The rows correspond to Qx Bladder, Qx Limb Muscle, Qx Diaphragm, Qs Limb Muscle and Qs Trachea. Qx indicates scRNA-seq obtained used 10x genomic platform, and Qs indicate data obtained from SmartSeq2 platform. CCP was used to reduced the dimension to 300 super-genes. UMAP and tSNE were utilized to further reduce the dimension to 2 to obtain the visualization. Samples were colored according to the cell types provided by the original authors.
CCP improves the overall visualization of the Quake dataset. In Qx Bladder data, CCP-assisted UMAP and tSNE show 1 bladder cluster, whereas the standard UMAP and tSNE visualization show an elongated cluster of bladder cells.

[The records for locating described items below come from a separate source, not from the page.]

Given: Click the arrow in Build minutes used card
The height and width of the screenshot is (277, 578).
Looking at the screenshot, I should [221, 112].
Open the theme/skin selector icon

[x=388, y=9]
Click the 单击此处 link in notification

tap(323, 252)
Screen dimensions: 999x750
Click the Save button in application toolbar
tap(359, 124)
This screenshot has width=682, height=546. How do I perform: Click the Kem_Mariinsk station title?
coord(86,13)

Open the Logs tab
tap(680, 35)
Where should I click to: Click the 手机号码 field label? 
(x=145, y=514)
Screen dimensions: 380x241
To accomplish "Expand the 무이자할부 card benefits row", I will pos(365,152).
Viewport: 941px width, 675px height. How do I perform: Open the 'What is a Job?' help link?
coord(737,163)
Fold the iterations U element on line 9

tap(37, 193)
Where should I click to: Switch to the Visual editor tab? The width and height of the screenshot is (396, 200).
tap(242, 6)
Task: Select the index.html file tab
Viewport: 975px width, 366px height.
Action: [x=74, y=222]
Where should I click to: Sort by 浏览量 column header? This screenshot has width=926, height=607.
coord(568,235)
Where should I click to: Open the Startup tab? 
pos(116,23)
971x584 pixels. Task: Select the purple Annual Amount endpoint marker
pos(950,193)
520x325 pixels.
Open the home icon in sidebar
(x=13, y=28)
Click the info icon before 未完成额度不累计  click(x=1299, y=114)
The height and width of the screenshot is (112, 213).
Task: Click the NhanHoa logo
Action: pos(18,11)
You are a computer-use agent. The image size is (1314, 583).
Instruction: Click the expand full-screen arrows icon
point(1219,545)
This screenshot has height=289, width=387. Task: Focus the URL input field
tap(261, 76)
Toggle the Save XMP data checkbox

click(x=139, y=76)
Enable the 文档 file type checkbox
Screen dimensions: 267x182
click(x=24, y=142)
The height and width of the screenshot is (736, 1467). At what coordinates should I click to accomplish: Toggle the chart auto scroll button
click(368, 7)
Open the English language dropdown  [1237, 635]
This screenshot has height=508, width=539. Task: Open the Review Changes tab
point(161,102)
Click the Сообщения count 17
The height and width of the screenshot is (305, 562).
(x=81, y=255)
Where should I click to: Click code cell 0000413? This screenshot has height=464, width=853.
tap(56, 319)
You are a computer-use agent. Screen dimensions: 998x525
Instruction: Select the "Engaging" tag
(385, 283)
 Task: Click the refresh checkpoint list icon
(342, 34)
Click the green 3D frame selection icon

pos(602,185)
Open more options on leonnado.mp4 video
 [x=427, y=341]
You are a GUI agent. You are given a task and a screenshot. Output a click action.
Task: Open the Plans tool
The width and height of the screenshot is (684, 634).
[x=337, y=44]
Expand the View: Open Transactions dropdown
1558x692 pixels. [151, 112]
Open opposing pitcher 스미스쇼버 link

The urotherial cells in CCP-assisted UMAP and tSNE are divided into 3 subclusters, whereas the standard UMAP and tSNE visualization show 1 cluster. In Qs Diaphragm data, CCP-assisted UMAP and tSNE show 5 distinct clusters corresponding to each cell types. However the UMAP visualization do not differentiate the 5 cell types. The standard tSNE visualization show poor clustering, where satellite cell, mesenchymal cell and endothelial cell form a supercluster. In Qs Limb Muscle cell, all visualization show a supercluster of B cell and T cell. CCP-assisted visualization show a clear distinction between the B-T cell supercluster and macrophages, whereas the standard visualization show a supercluster of B cell, T cell, macrophages and endothelial cells. In the Qs Trachea data, the standard UMAP and tSNE visualization show a subpopulation of mesenchymal cell within the epithelial cell, whereas CCP-assisted counterparts do not.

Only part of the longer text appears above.